# [Assignment]
Copy out exactly the lines from the one containing "Select the Finance icon in the sidebar" to the last line of the records below, both included, and leave out any pictures.

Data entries
□ □ □ □

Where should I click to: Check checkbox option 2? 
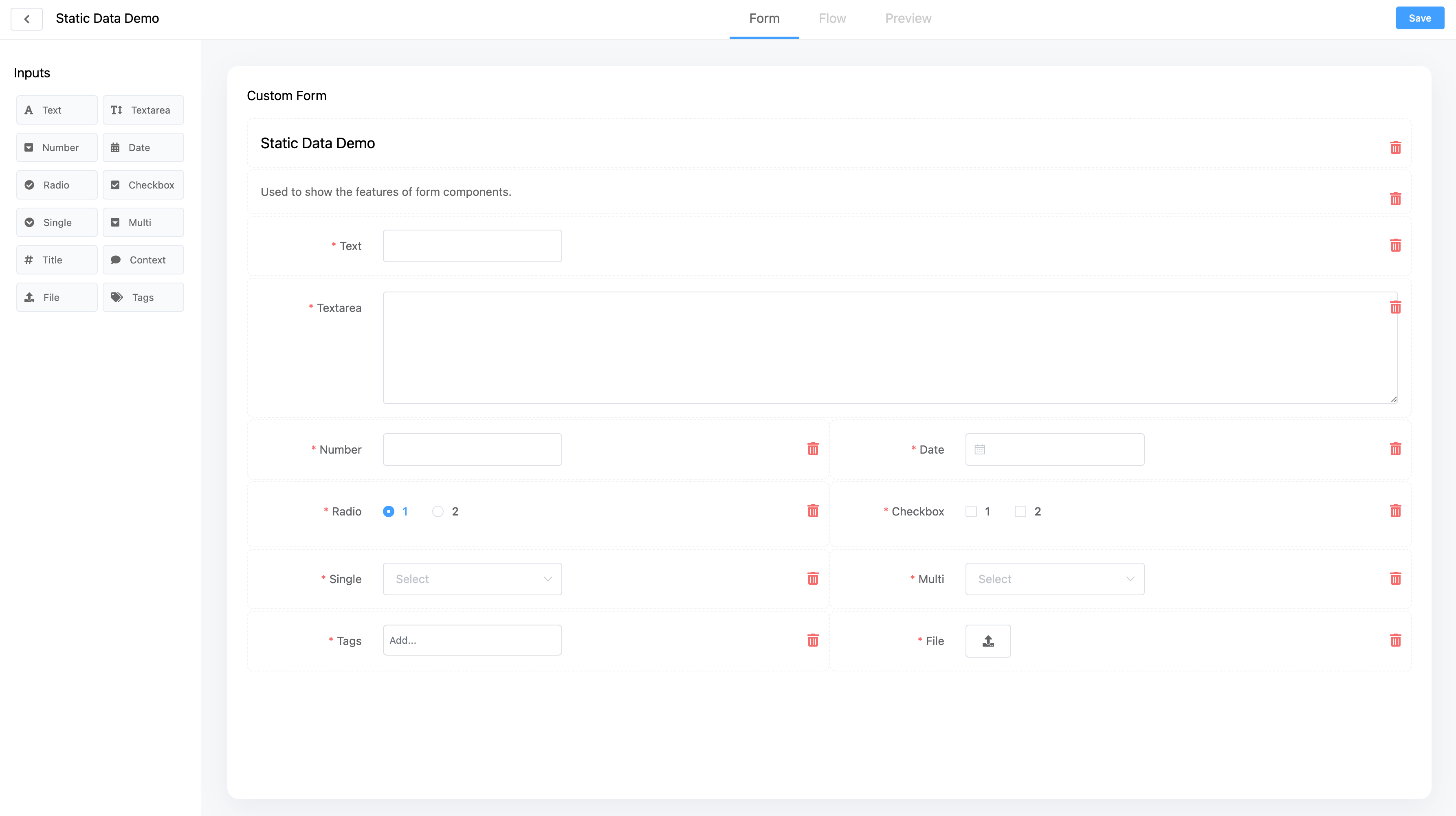(x=1020, y=511)
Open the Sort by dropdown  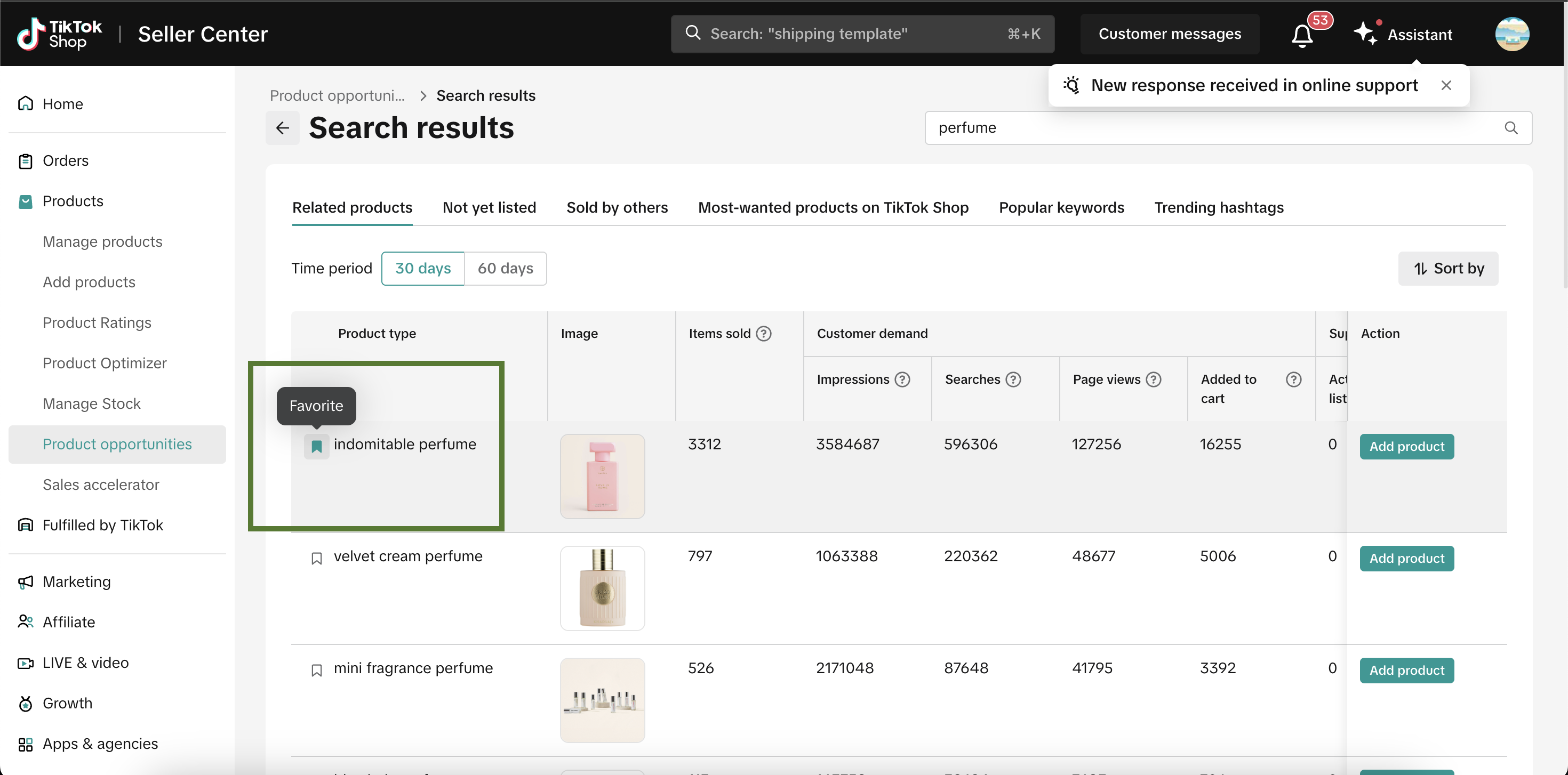coord(1447,268)
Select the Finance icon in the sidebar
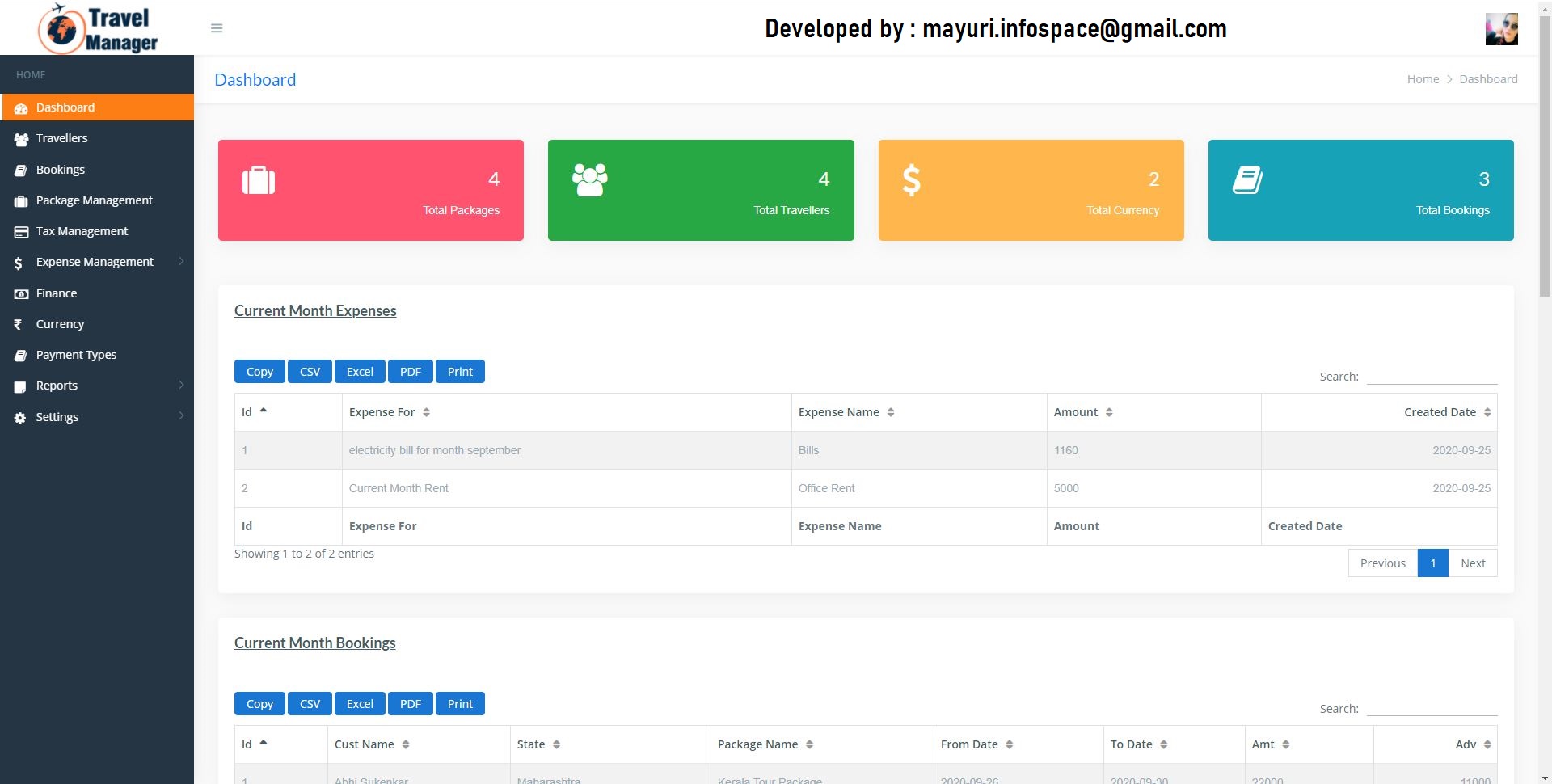This screenshot has height=784, width=1552. pos(19,293)
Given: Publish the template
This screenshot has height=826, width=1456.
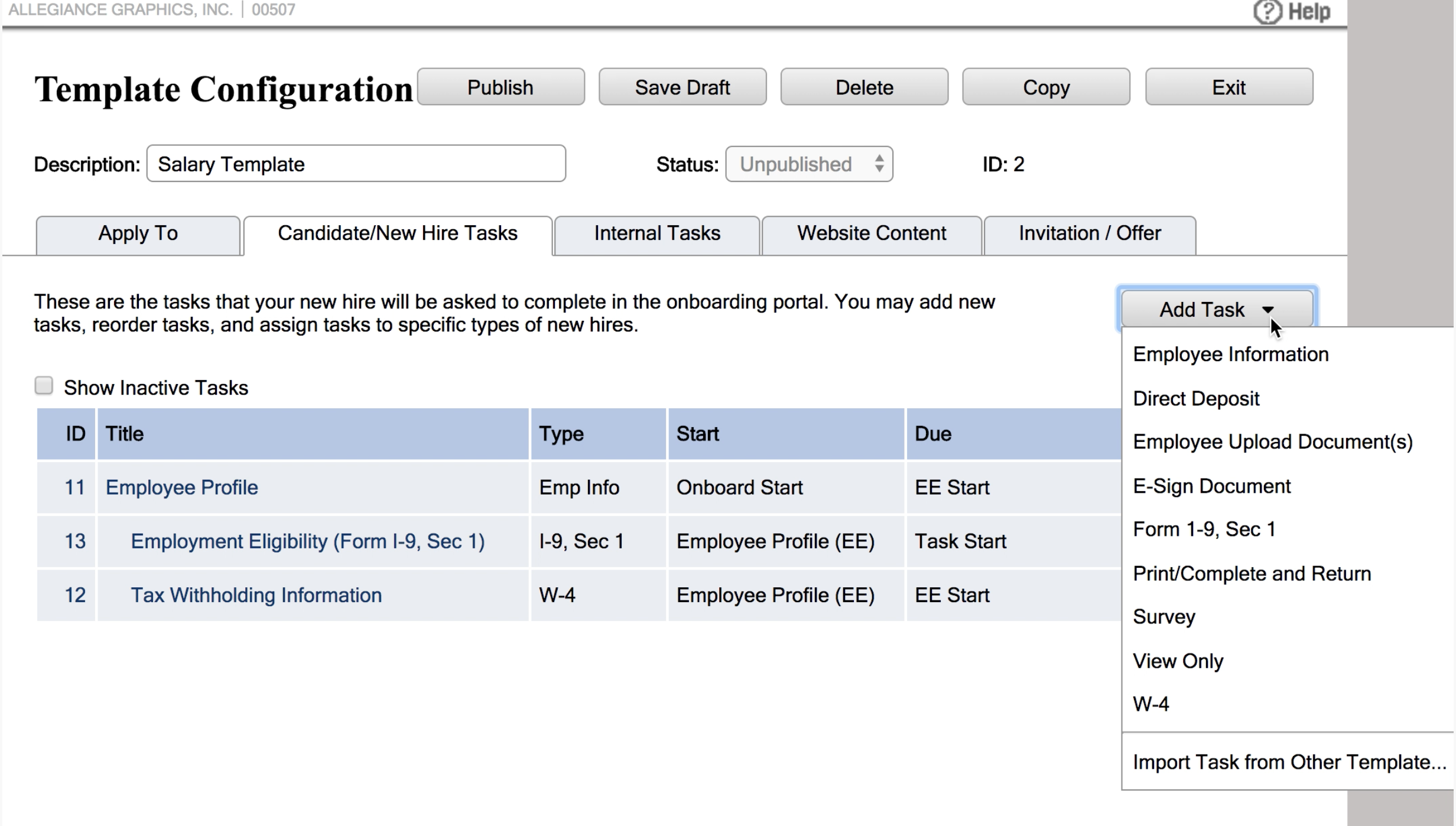Looking at the screenshot, I should tap(500, 87).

□ □ □ □

# [Written solution]
Select the Finance icon in the sidebar
This screenshot has height=784, width=1552. pos(19,293)
Given: Publish the template
This screenshot has height=826, width=1456.
Looking at the screenshot, I should tap(500, 87).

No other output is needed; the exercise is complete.